Sonar architecture
This page documents the core Sonar engine. It is implemented mostly in the sonar-core and sonar-db packages.
High-level overview
Sonar Core forwards messages from hyper data structures into views and query engines. A Collection is a high-level container for a group of feeds. It includes a list of source feeds, a configuration of views, and schemas for data types. A collection is defined by its root key. By default, a collection is defined through a set of TOML or JSON files stored in a hyperdrive.
Collections can contain a list of source feeds. A source feed can be a hyperdrive, a sonar record feed, or (soon) other feeds like Cabal chat logs. A source feed can also be another collection, which allows for multiwriter usage.
Collections can also contain a list of record types. A record type defines the schema for an arbitrary data type used in the the collection.
Collection can also contain a list of query engines, called views. A query engine receives all records in a collection, inserts them into some index it maintains, and provides a query function.
Collection
A Collection is an indexed list of feeds.
All blocks from all feeds in a collection are indexed into different views.
Feeds are, for Sonar, a list of Records.
A Collection is identified by a name and/or a key.
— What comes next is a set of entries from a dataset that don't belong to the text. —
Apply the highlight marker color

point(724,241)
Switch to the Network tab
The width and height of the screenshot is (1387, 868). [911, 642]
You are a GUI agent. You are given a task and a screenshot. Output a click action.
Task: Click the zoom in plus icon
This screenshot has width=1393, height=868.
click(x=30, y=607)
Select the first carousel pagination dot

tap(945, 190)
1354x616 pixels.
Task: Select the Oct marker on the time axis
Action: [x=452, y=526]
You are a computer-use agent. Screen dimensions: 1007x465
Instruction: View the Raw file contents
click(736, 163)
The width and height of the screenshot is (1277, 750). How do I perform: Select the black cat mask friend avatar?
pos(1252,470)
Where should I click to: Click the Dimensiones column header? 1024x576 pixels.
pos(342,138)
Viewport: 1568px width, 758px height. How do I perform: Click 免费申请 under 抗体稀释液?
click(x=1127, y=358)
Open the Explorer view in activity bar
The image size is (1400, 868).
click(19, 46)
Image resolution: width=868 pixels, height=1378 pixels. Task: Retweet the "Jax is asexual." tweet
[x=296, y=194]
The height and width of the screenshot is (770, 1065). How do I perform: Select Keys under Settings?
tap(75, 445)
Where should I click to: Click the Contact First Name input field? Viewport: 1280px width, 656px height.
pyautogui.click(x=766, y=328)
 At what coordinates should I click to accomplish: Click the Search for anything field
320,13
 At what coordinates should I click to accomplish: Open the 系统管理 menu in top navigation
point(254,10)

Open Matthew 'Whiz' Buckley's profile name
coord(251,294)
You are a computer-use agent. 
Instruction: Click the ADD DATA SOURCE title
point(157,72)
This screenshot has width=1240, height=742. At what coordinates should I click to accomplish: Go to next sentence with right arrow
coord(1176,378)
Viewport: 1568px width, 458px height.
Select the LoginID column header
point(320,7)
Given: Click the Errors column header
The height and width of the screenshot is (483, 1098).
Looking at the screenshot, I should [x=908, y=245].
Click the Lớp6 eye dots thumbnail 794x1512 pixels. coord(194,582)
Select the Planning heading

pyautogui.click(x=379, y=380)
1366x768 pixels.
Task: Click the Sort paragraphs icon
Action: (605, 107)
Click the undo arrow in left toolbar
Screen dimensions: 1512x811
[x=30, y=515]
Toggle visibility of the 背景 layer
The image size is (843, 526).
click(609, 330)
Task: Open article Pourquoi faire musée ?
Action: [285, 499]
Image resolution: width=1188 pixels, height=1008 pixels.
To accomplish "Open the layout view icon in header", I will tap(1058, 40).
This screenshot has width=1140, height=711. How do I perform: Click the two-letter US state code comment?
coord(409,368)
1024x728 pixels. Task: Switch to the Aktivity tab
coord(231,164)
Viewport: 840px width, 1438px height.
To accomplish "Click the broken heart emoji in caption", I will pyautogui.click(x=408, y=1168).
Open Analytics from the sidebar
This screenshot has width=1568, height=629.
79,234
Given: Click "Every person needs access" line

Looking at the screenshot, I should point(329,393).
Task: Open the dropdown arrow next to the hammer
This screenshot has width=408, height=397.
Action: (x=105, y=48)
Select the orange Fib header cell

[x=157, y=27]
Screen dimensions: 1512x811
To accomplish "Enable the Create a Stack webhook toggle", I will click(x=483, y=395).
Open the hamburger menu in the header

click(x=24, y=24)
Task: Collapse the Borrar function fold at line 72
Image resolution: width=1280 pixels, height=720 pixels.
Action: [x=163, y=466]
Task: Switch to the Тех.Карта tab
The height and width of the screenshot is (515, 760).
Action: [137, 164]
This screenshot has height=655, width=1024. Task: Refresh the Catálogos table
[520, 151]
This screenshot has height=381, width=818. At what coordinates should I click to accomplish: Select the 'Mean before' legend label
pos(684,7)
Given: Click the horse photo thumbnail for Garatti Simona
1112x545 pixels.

The name or key is resolved into a Hypercore feed. This feed is the root feed of the collection. A collection also always has a local feed. If the root feed is writable, the local feed is the same as the root feed.
The Collection has an Indexer that walks all feeds in the collection and assigns each block a local sequence number. This local log is then fed into several views that maintain indexes into the combined data from all feeds. A feed is expected to contain only Records. Sonar currently supports sonar-data feeds with Protobuf-encoded Record objects, and hyperdrive feeds (which are converted into a stream of Record objects).
All Records in a collection have a unique, monotonically increasing integer ID, called lseq (local sequence number).
The collection maintains several views:
rootview: Inserts all records with typesonar/typeinto the collection's schema. Adds all feeds fromsonar/feedrecords to the indexer.kvview: Maintains an unordered materialized key-value list to map each Record address (id/type) to the latestfeed@seqversions.recordsview: Maintains anid:typesandtype:idsindex.indexesview: Indexes field values of fields that have thesimpleindex property set.searchview: A search index powered by the Tantivy search engine.
The views expose queries which are the main interface to access data in Sonar.
Collections as ordered local logs
Each collection owns a Indexer, an instance of kappa-sparse-indexer. The Indexer maintains an ordered log of all downloaded blocks from all feeds in the collection. The log is an ordered set of key@seq block addresses. In addition to the log, it maintains a lookup table to resolve a key@seq address to its sequence number in the log, or lseq.
The log and lookup table are stored in a compact binary format in a LevelDB store. To keep the log compact, the key part of the block addresses is first interned (each key is assigned a uint id).
The Indexer listens for download and append events on all feeds in a collection, and upon these events, inserts the new blocks into the log.
The Indexer exposes any number of kappa-core sources. A Indexer source notifies its Kappa flow of updates, and maintains the flow state. The flow state is a single integer that stores the latest lseq that was processed.
A kappa pipeline that starts with an Indexer source thus processes all available blocks in linear fashion. All kappa views mounted on a collection use an Indexer source.
The Indexer supports a load callback option. This async callback is invoked for each block address when a kappa pipeline pull from the Indexer source. In Sonar, this callback is provided by the collection. It loads a block and decodes the Record.